Economia Boeing inicia voos de teste com o 737 MAX nesta segunda-feira

Boeing inicia voos de teste com o 737 MAX nesta segunda-feira

Campanha de teste de certificação com a aeronave impedida de voar após dois acidentes fatais terá duração de três dias

Reuters - Economia
Acidentes com o 737 MAX que mataram 346 pessoas

Acidentes com o 737 MAX que mataram 346 pessoas

Gary He/EPA - EFE - 21.7.2019

Pilotos e tripulantes da Administração Federal de Aviação dos EUA e da Boeing estão programados para iniciar uma campanha de teste de certificação com duração de três dias para o 737 MAX começando na segunda-feira (29).

O teste é um momento crucial na pior crise corporativa da Boeing, já agravada pela pandemia da covid-19, que reduziu as viagens aéreas e a demanda.

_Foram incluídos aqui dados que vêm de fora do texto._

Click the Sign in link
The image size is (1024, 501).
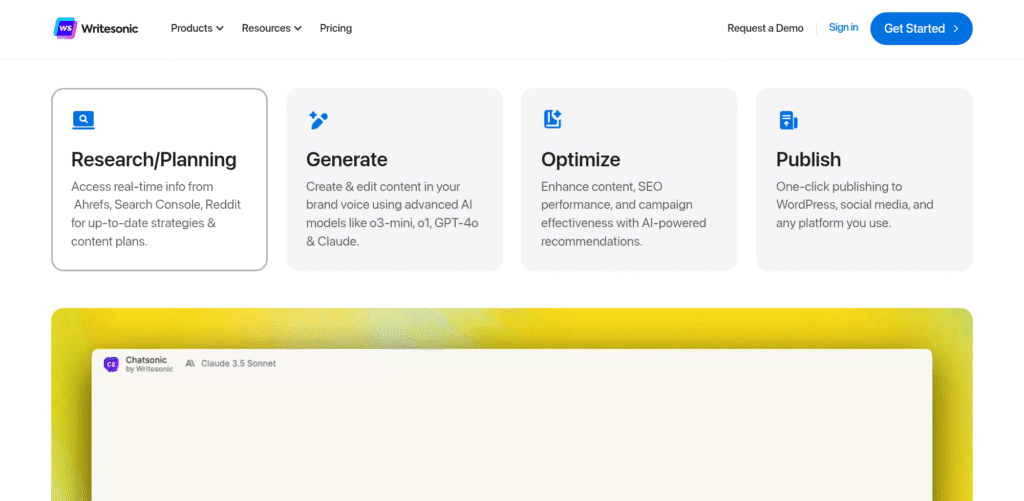(x=843, y=28)
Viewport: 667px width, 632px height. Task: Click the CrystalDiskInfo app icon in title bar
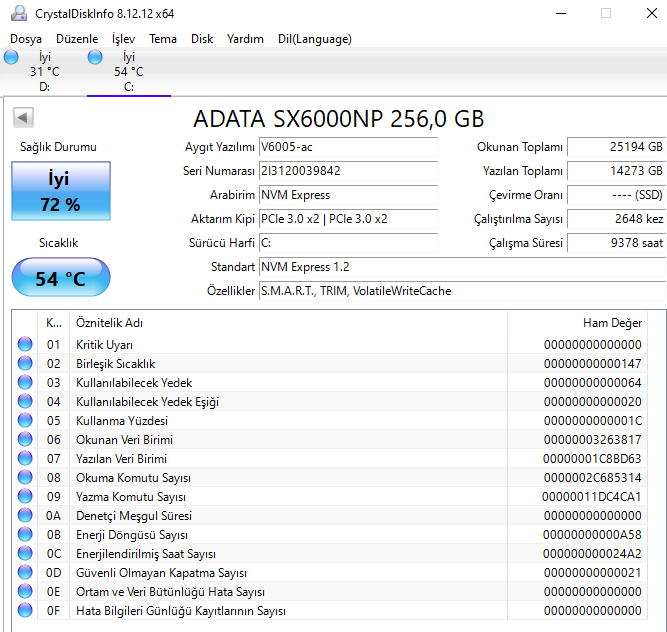click(17, 13)

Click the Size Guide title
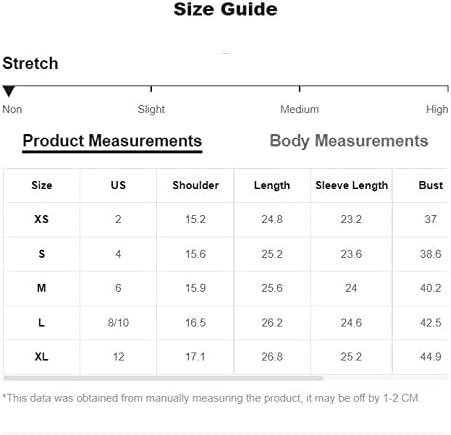(225, 9)
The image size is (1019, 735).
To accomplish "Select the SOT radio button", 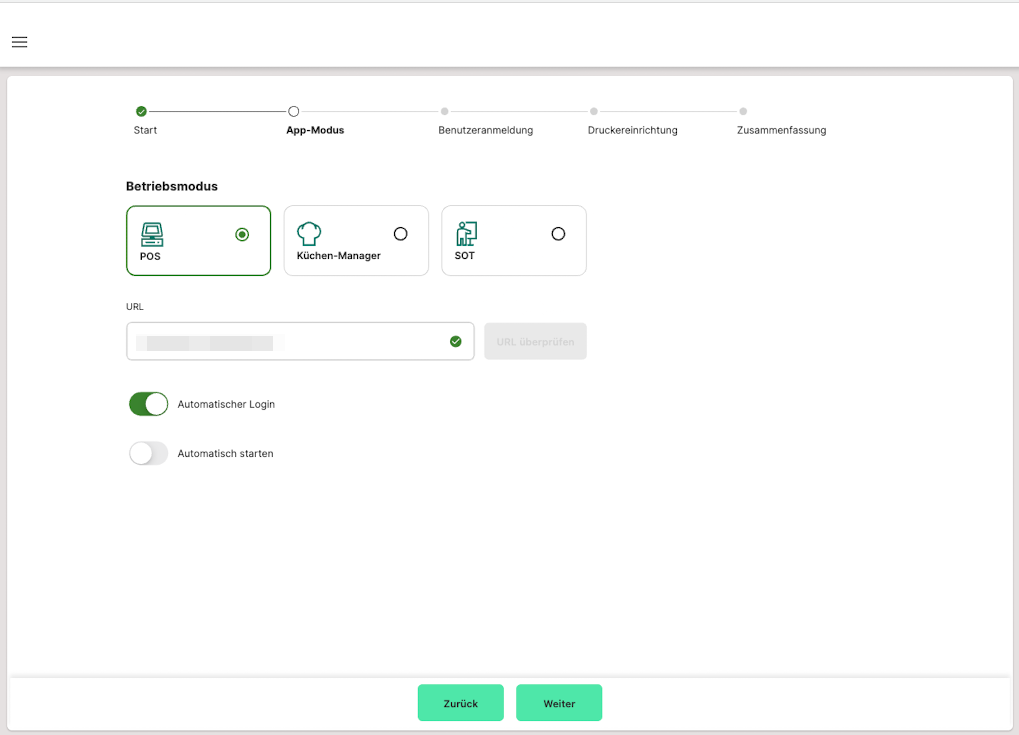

A decisão de manter no chão as aeronaves 737 MAX em março de 2019, depois que acidentes mataram 346 pessoas na Etiópia e na Indonésia, provocou ações judiciais, investigações do Congresso e do Departamento de Justiça e cortou uma fonte importante de renda da Boeing.

Veja também: Funcionários desconfiavam do Boeing 737 Max

Depois de um briefing pré-vôo por várias horas, a tripulação embarcará em um 737 MAX 7 com equipamento de teste no Boeing Field, perto de Seattle, disse uma das pessoas com conhecimento no assunto.

A equipe executará metodicamente alguns cenários roteirizados no ar, como curvas acentuadas e também manobras mais extremas em uma rota principalmente sobre o Estado de Washington.

Leia mais: 'Deveríamos ter tirado 737 MAX do ar após 1ª queda', diz Boeing

O plano ao longo de pelo menos três dias pode incluir aterrissagens no aeroporto da região leste de Washington, em Moses Lake, e uma rota ao longo da costa do Oceano Pacífico, ajustando o plano de vôo e o tempo necessário para o clima e outros fatores, disse uma das fontes.

Os pilotos também acionarão intencionalmente o agora reprogramado sistema de características de manobra, conhecido como MCAS, que falhou nos dois acidentes aéreos.

A Boeing e a  Administração Federal de Aviação dos EUA se recusaram a comentar o assunto.